Swimming in logs with PySpark

Handy helpers for swimming in the sea of logs with PySpark.

Setting up

All imports

from typing import Iterable, Optional, Callable, Any
from pyspark.sql import DataFrame, Row
from pyspark import RDD
import pyspark.sql.functions as F
from pyspark.sql.types import *

import pandas as pd
from matplotlib import pyplot as plt
# %matplotlib widget

import re
from datetime import datetime
import json
import itertools
import collections

Running locally

!python -m pip install -U pip
!python -m pip install pyspark

from pyspark import SparkContext
from pyspark.sql import SparkSession
spark: SparkSession = SparkSession.builder.getOrCreate()
sc: SparkContext = spark.sparkContext

Dealing with logs structurally

Loading from raw text files

def load_logs(
    path: str,
    log_regex: re.Pattern,
    log_schema: dict[str, tuple[DataType, Callable[[str], Any]]],
) -> DataFrame:
    '''
    Loads all log text files into Spark.

    The returned `DataFrame` will have all the columns listed in `log_schema`,
    plus the followings:
    * `raw`: the original log line
    * `seq`: a monotonically increasing field to preserve the ordering in the
        original log file
    * `log_source`: the path to the file where the line of log came from
    
    Lines that do not match `log_regex` will be discarded.

    Parameters
    ----------
    path
        The path where PySpark should read the log text files.

    log_regex
        A Python regex where its named capture groups correspond to those specified
        in `log_schema`.

    log_schema
        The basic schema of logs, described as a mapping from log field names to
        their corresponding PySpark `DataType`s, accompanied with a conversion
        function that converts the string captured from the log line to value of
        its corresponding Python type.
    '''
    @F.udf(returnType=StructType([StructField(n, t) for (n, (t, _)) in log_schema.items()]))
    def extract_log(line: str):
        m = log_regex.match(line)
        if m is None:
            return None
        return tuple(conv(m.group(name)) for name, (_, conv) in log_schema.items())
    return (
        spark.read.text(path)
        .withColumns({
            'raw': F.col('value'),
            'seq': F.monotonically_increasing_id(),
            'log_source': F.input_file_name(),
            '__packed__': extract_log('value'),
        })
        .filter('__packed__ is not null')
        .withColumns({c: F.col(f'__packed__.{c}') for c in log_schema})
        .drop('__packed__')
        .select(*log_schema, 'raw', 'seq', 'log_source')
    )

Classifying and extracting events

def extract_events(
    logs: DataFrame, content_col_name: str,
    event_schema: dict[str, tuple[re.Pattern, dict[str, Callable[[str], Any]]]],
    event_type_col_name: str = 'type',
    param_col_name: str = 'param',
) -> DataFrame:
    '''
    Extract events and their structured parameters.

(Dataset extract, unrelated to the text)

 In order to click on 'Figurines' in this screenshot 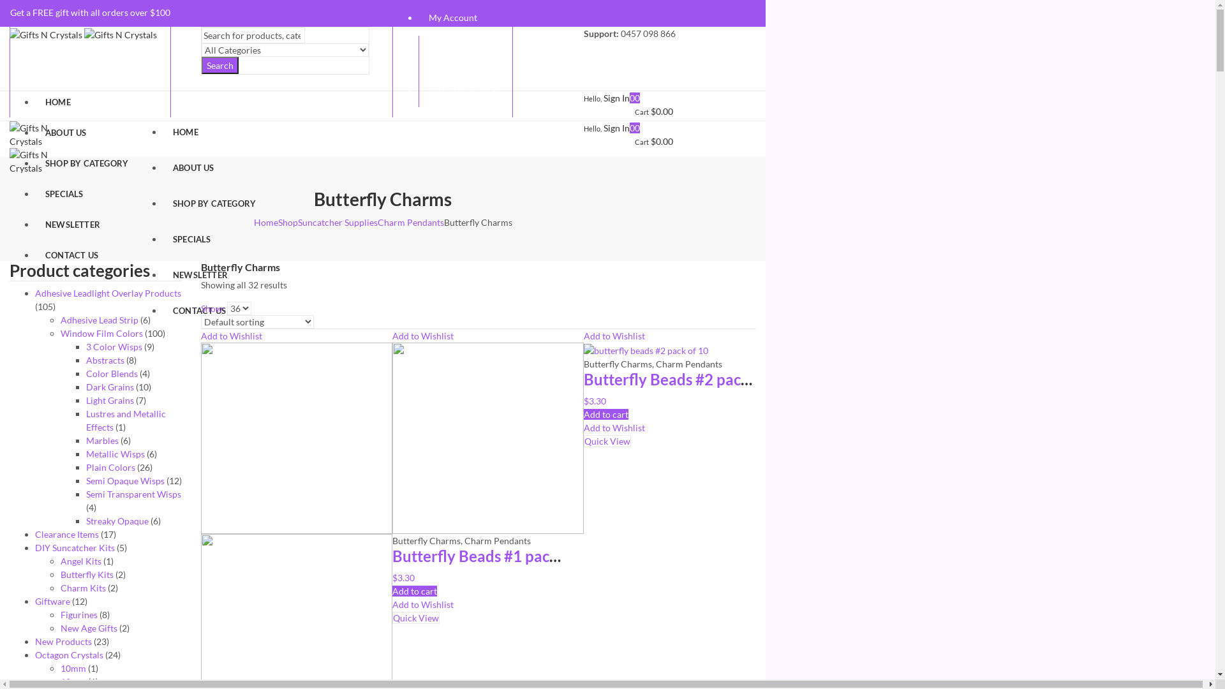, I will do `click(78, 614)`. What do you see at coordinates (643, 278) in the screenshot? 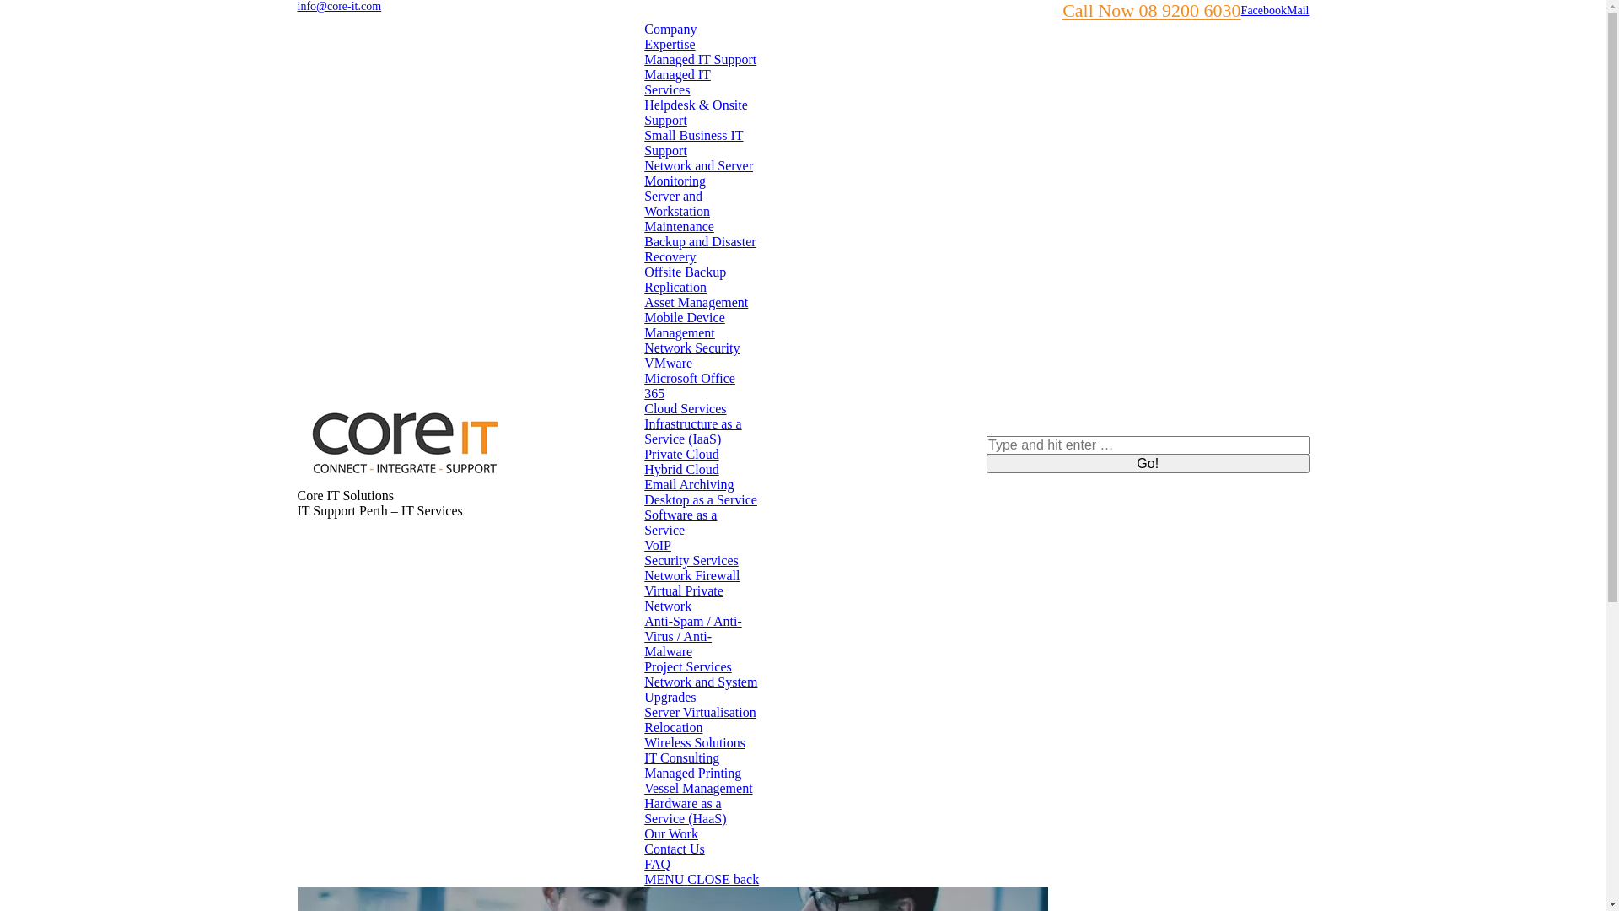
I see `'Offsite Backup Replication'` at bounding box center [643, 278].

    This procedure will add the follwing columns to the input `DataFrame`:
    * Event type: the type of the events specified as keys of `event_schema`
    * Event parameters: the extracted event parameters serialized as JSON string

    Log entries that do not match any of the given event schema will be discarded.

    Parameters
    ----------
    logs
        The `DataFrame` containing all logs.

    content_col_name
        The column name of log contents in `logs`.

    event_schema : event_type --> (event_regex, param_name --> convert_fn)
        The schema definitions of events, described as a mapping from event type
        names to their parameter schemas. Parameter schema is described as a tuple
        where the first element is the regex, the second is a mapping from
        parameter names to their type conversion functions.

    event_type_col_name
        The column name of the added field where event type is stored.

    param_col_name
        The column name of the added field where event parameters are stored.
        Defaults to "param".
    '''
    ExpandType = StructType([
        StructField(event_type_col_name, StringType()),
        StructField(param_col_name, StringType()),
    ])
    @F.udf(returnType=ExpandType)
    def match_event(cont: str):
        for event_type, (event_regex, param_schema) in event_schema.items():
            m = event_regex.match(cont)
            if m is None:
                continue
            return (
                event_type,
                json.dumps({
                    name: conv(m.group(name))
                    for name, conv in param_schema.items()
                })
            )
        return None
    return (
        logs
        .withColumn('__expand__', match_event(content_col_name))
        .filter('__expand__ is not null')
        .withColumns({f: F.col(f'__expand__.{f}') for f in ExpandType.fieldNames()})
        .drop('__expand__')
        .select(*ExpandType.fieldNames(), *logs.schema.fieldNames())
    )